Yeah, yeah, yeah…I haven’t been here in a while. I should be smacked. Seriously.
I do have some good reasons–the biggest one is my life took a dramatic change (mostly for the better) and my time has been compromised. This blog and all other writing and editing kept falling farther from the top of my list each day as I was learning to reorganize my time. In reality the changes have taken a bit of adjusting to. The truth is that adjustment period was over a couple of weeks ago.
I think most writers will tell you that any writing stoppage, no matter how legitimate the reason, becomes this battle of wills to get started again. Maybe to you non-writers that sounds like a giant bunch of BS and honestly maybe there is some, especially these past 10 or so days when the urge to write has been strong. But that’s just 10 days.
I am here now and that is what counts. Right?
So 11 more check-ins and 10 more videos to go. I got this.
My weight-loss-aversary is in three days and I’ll have some new photos to share next weekend.
In the meantime, I am struggling through a thyroid medication change now. My weight loss came to a screeching halt and I am frustrated.
So not how I anticipated the last days of this challenge and year to pass.
In keeping with my personal goal of being honest with myself, the truth is I’m massively bummed to be stuck right now. That 365th day is going to pass no matter what I do but I would be a total liar if I didn’t admit my disappointment it’s going out on a whimper.
However, my twelve years of weight loss experience has me well-versed in being a loser–not so much of weight–but of goals and deadlines.
I know, I know it’s all self-imposed. But if you know me at all you know I love blowing past my goals and deadlines.
This just feels…blah….and I am trying to shake it off. It’s not like I haven’t felt hostage to my body most of my life. I admit I am pouting. I have even considered the possibility I sabotaged myself. I would be a fool not to at least wonder.

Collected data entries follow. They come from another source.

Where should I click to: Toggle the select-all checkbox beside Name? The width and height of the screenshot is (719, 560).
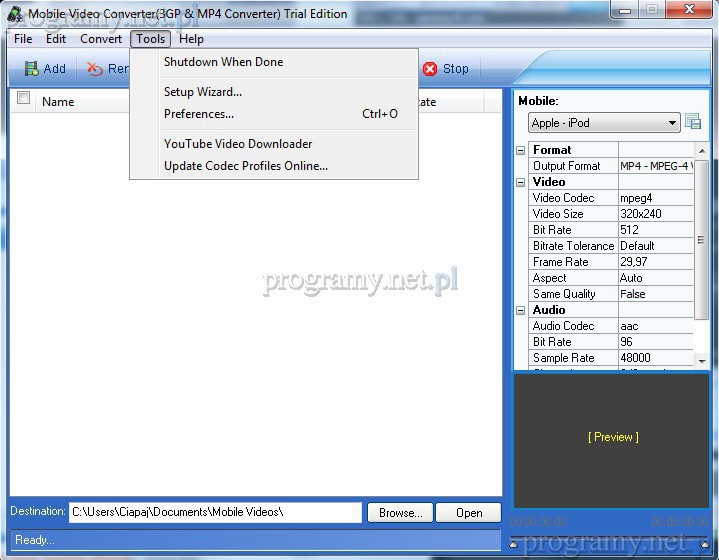coord(24,99)
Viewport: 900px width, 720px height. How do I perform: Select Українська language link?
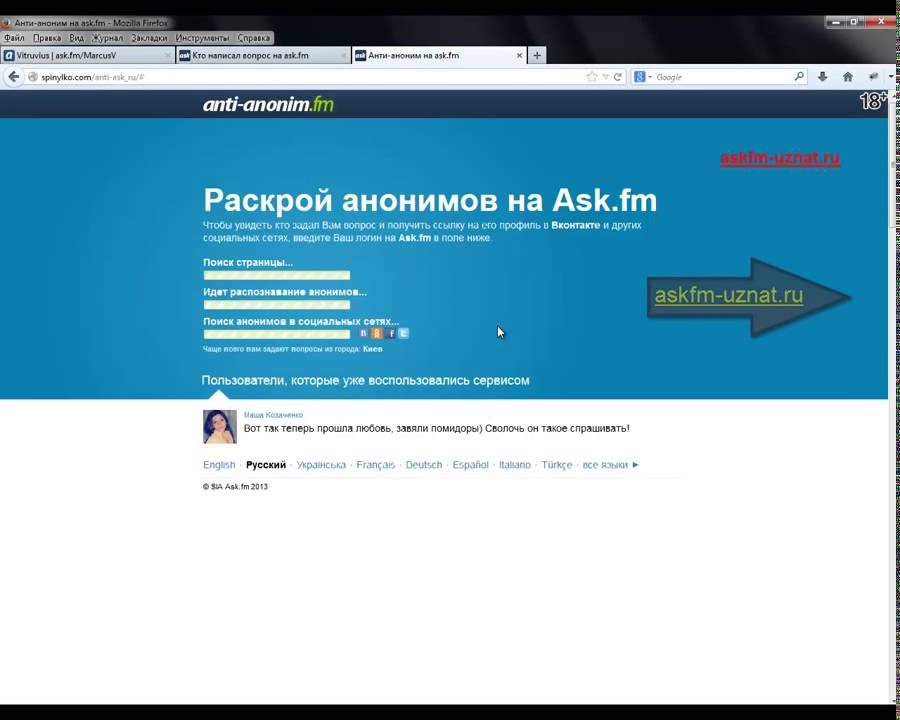pos(321,465)
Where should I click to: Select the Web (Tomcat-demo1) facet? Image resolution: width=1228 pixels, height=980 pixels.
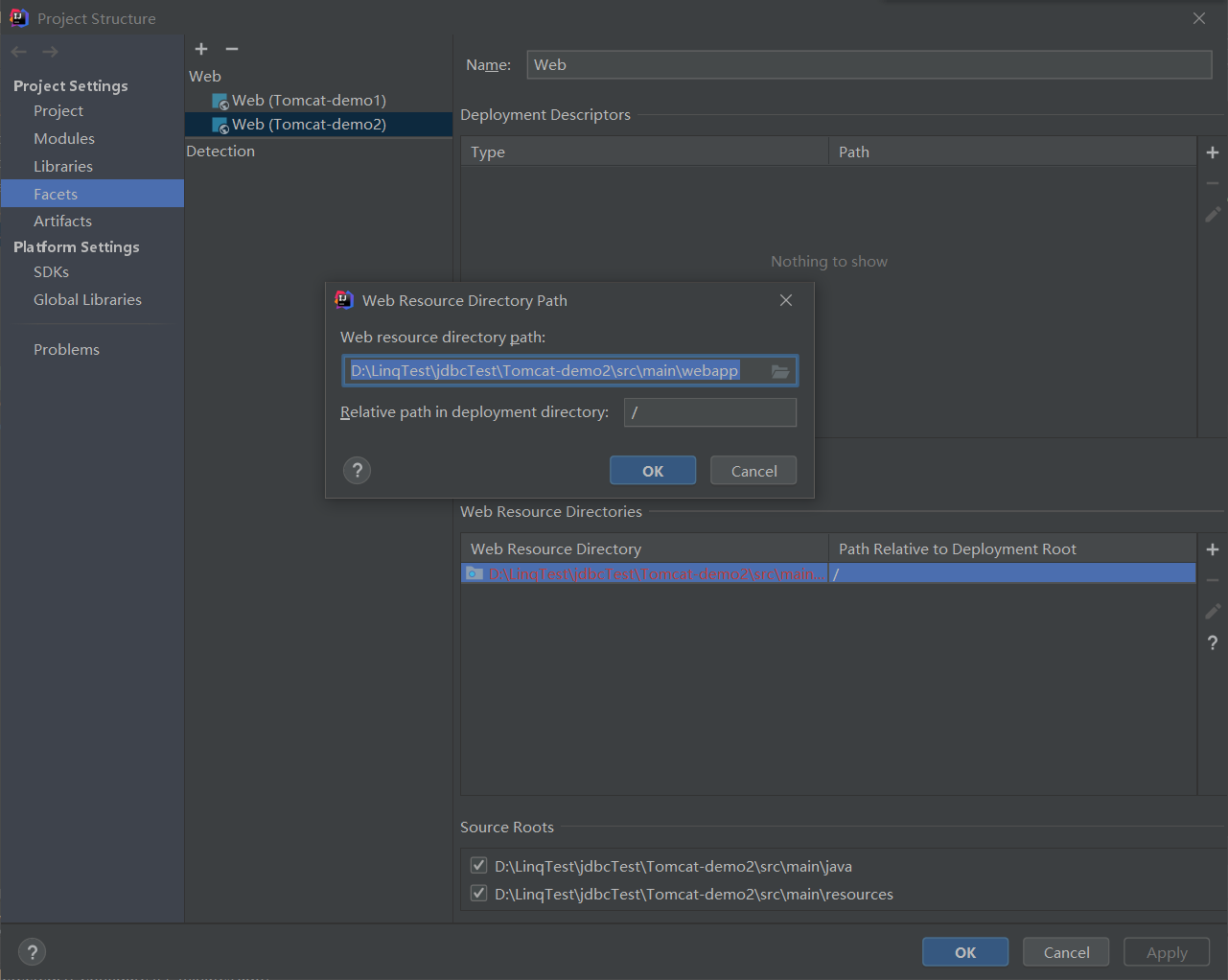tap(309, 100)
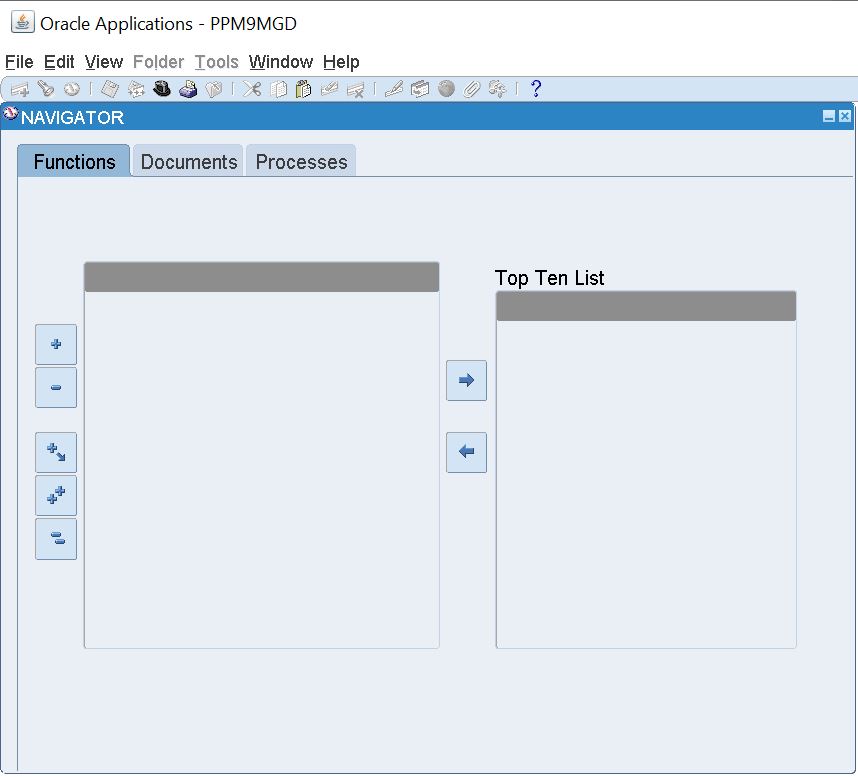Screen dimensions: 858x777
Task: Click Expand All double-plus button
Action: [x=56, y=495]
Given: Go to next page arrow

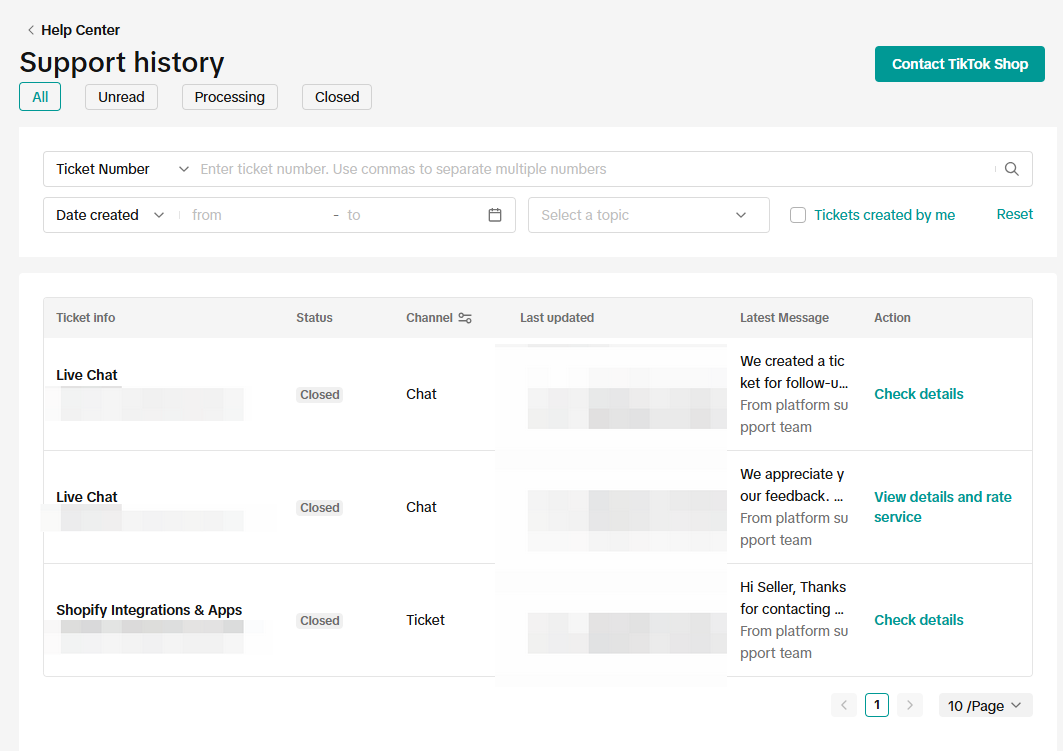Looking at the screenshot, I should [x=909, y=705].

However, I keep going back to being in the exam room with Mr. Big Shot endocrinologist and hearing him tell me my thyroid is destroyed and that the chronic elevation of Reverse T3 is wreaking havoc on my entire body including my muscles, heart, and brain. It’s scary sh*t! So the reality I need to deal with is despite any weight loss success I have had over the past year, my levels needed changed and changing thyroid medication is never a one-and-done proposition. For example, it took my osteopath and I eight months to bring my TSH from 134 to 5.86 and that is about a normal length of time. I am trying to be very patient with the process but honestly when the medication change slammed on the weight loss brakes I really just wanted to jump up and down and scream.
Yes, I know logically and rationally it is more important to correct my RT3 level than to lose weight. My head knows it probably better than anyone except my doctor. But my heart, she dreams big dreams.
Besides, I am rarely accused of being logical or rational.
I want it all…NOW…damnit.
The only antidote I have is trying to stay present. Today is Reward Day and tomorrow I start a new week with carb cycling. Today I am wearing a skirt that was a bit too snug and a shirt I did not even own a year ago. Today, I am on my third attempt at gluten-free bread when a year ago I was not convinced “gluten intolerance” was a real thing. Today I am lighter and more healthy and active than I was a year ago.
Today I am also still frustrated by my slow weight loss…oops I kinda fell off the positive train didn’t I?
But this is real.
I can talk myself up for hours and BOOM knock myself right back down again.
And….I forgot to do my measurements this morning *facedesk*
It’s not pretty but this is where I am at right now.